── Records shown

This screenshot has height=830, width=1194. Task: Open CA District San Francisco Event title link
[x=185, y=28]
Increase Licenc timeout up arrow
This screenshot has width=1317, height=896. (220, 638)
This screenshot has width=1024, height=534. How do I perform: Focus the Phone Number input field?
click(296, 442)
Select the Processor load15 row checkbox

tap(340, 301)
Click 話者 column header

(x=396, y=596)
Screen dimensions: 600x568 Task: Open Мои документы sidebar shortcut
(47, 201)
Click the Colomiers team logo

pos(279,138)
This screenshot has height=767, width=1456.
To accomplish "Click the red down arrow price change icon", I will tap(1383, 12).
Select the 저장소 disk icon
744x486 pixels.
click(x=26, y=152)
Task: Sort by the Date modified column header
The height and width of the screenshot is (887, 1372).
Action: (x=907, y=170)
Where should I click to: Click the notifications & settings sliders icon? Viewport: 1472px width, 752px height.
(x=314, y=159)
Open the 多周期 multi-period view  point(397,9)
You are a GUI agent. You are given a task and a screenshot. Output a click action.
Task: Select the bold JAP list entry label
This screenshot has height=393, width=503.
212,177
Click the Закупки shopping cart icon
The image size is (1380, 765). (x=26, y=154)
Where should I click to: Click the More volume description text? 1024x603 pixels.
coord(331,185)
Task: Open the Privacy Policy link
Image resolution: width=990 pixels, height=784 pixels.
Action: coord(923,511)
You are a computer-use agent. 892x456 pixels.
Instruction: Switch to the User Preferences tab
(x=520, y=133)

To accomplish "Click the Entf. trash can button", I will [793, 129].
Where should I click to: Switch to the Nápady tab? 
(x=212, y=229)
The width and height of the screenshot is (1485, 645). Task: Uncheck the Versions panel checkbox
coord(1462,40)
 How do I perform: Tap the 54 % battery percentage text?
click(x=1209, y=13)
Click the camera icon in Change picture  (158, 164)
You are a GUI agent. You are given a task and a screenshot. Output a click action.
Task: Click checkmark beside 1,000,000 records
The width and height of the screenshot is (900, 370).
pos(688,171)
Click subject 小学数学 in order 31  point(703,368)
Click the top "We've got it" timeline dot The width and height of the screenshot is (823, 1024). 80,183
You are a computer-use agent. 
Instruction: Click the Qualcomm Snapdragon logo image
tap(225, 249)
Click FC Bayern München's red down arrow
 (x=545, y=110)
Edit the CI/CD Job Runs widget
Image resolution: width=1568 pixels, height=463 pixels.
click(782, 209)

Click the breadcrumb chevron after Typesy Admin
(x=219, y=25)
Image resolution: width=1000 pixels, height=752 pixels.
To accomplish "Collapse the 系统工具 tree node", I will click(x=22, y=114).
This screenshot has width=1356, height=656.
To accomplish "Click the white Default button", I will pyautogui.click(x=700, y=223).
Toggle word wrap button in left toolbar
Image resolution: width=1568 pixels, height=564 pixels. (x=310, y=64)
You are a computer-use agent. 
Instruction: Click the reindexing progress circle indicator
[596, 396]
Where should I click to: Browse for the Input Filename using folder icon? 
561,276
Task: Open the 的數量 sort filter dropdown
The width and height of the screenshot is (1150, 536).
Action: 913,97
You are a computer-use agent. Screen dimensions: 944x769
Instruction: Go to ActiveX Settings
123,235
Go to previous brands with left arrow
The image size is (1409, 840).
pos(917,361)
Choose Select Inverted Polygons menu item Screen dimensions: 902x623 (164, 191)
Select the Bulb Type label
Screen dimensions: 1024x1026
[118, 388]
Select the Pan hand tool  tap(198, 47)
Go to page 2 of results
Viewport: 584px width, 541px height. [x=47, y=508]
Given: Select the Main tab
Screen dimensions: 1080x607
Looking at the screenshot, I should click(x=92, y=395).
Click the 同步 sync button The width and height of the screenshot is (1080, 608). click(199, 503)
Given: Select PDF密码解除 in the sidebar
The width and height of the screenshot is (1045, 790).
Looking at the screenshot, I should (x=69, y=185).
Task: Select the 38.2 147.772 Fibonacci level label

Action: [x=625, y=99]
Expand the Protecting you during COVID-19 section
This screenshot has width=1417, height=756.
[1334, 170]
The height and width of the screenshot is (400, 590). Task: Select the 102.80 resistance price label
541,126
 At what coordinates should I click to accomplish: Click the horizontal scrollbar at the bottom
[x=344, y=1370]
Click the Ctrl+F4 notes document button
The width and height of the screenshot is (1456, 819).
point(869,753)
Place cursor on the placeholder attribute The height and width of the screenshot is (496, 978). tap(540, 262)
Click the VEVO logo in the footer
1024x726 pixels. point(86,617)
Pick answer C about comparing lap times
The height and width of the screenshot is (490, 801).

────

◆ Exercise aim: Output every line of the data again, exactly.

◆ Exercise output:
This screenshot has height=830, width=1194. Task: Open CA District San Francisco Event title link
[x=185, y=28]
Increase Licenc timeout up arrow
This screenshot has width=1317, height=896. (220, 638)
This screenshot has width=1024, height=534. How do I perform: Focus the Phone Number input field?
click(296, 442)
Select the Processor load15 row checkbox

tap(340, 301)
Click 話者 column header

(x=396, y=596)
Screen dimensions: 600x568 Task: Open Мои документы sidebar shortcut
(47, 201)
Click the Colomiers team logo

pos(279,138)
This screenshot has height=767, width=1456.
To accomplish "Click the red down arrow price change icon", I will tap(1383, 12).
Select the 저장소 disk icon
744x486 pixels.
click(x=26, y=152)
Task: Sort by the Date modified column header
The height and width of the screenshot is (887, 1372).
Action: (x=907, y=170)
Where should I click to: Click the notifications & settings sliders icon? Viewport: 1472px width, 752px height.
(x=314, y=159)
Open the 多周期 multi-period view  point(397,9)
You are a GUI agent. You are given a task and a screenshot. Output a click action.
Task: Select the bold JAP list entry label
This screenshot has height=393, width=503.
212,177
Click the Закупки shopping cart icon
The image size is (1380, 765). (x=26, y=154)
Where should I click to: Click the More volume description text? 1024x603 pixels.
coord(331,185)
Task: Open the Privacy Policy link
Image resolution: width=990 pixels, height=784 pixels.
Action: coord(923,511)
You are a computer-use agent. 892x456 pixels.
Instruction: Switch to the User Preferences tab
(x=520, y=133)

To accomplish "Click the Entf. trash can button", I will [793, 129].
Where should I click to: Switch to the Nápady tab? 
(x=212, y=229)
The width and height of the screenshot is (1485, 645). Task: Uncheck the Versions panel checkbox
coord(1462,40)
 How do I perform: Tap the 54 % battery percentage text?
click(x=1209, y=13)
Click the camera icon in Change picture  (158, 164)
You are a GUI agent. You are given a task and a screenshot. Output a click action.
Task: Click checkmark beside 1,000,000 records
The width and height of the screenshot is (900, 370).
pos(688,171)
Click subject 小学数学 in order 31  point(703,368)
Click the top "We've got it" timeline dot The width and height of the screenshot is (823, 1024). 80,183
You are a computer-use agent. 
Instruction: Click the Qualcomm Snapdragon logo image
tap(225, 249)
Click FC Bayern München's red down arrow
 (x=545, y=110)
Edit the CI/CD Job Runs widget
Image resolution: width=1568 pixels, height=463 pixels.
click(782, 209)

Click the breadcrumb chevron after Typesy Admin
(x=219, y=25)
Image resolution: width=1000 pixels, height=752 pixels.
To accomplish "Collapse the 系统工具 tree node", I will click(x=22, y=114).
This screenshot has width=1356, height=656.
To accomplish "Click the white Default button", I will pyautogui.click(x=700, y=223).
Toggle word wrap button in left toolbar
Image resolution: width=1568 pixels, height=564 pixels. (x=310, y=64)
You are a computer-use agent. 
Instruction: Click the reindexing progress circle indicator
[596, 396]
Where should I click to: Browse for the Input Filename using folder icon? 
561,276
Task: Open the 的數量 sort filter dropdown
The width and height of the screenshot is (1150, 536).
Action: 913,97
You are a computer-use agent. Screen dimensions: 944x769
Instruction: Go to ActiveX Settings
123,235
Go to previous brands with left arrow
The image size is (1409, 840).
pos(917,361)
Choose Select Inverted Polygons menu item Screen dimensions: 902x623 (164, 191)
Select the Bulb Type label
Screen dimensions: 1024x1026
[118, 388]
Select the Pan hand tool  tap(198, 47)
Go to page 2 of results
Viewport: 584px width, 541px height. [x=47, y=508]
Given: Select the Main tab
Screen dimensions: 1080x607
Looking at the screenshot, I should click(x=92, y=395).
Click the 同步 sync button The width and height of the screenshot is (1080, 608). click(199, 503)
Given: Select PDF密码解除 in the sidebar
The width and height of the screenshot is (1045, 790).
Looking at the screenshot, I should (x=69, y=185).
Task: Select the 38.2 147.772 Fibonacci level label

Action: [x=625, y=99]
Expand the Protecting you during COVID-19 section
This screenshot has width=1417, height=756.
[1334, 170]
The height and width of the screenshot is (400, 590). Task: Select the 102.80 resistance price label
541,126
 At what coordinates should I click to accomplish: Click the horizontal scrollbar at the bottom
[x=344, y=1370]
Click the Ctrl+F4 notes document button
The width and height of the screenshot is (1456, 819).
point(869,753)
Place cursor on the placeholder attribute The height and width of the screenshot is (496, 978). tap(540, 262)
Click the VEVO logo in the footer
1024x726 pixels. point(86,617)
Pick answer C about comparing lap times
The height and width of the screenshot is (490, 801).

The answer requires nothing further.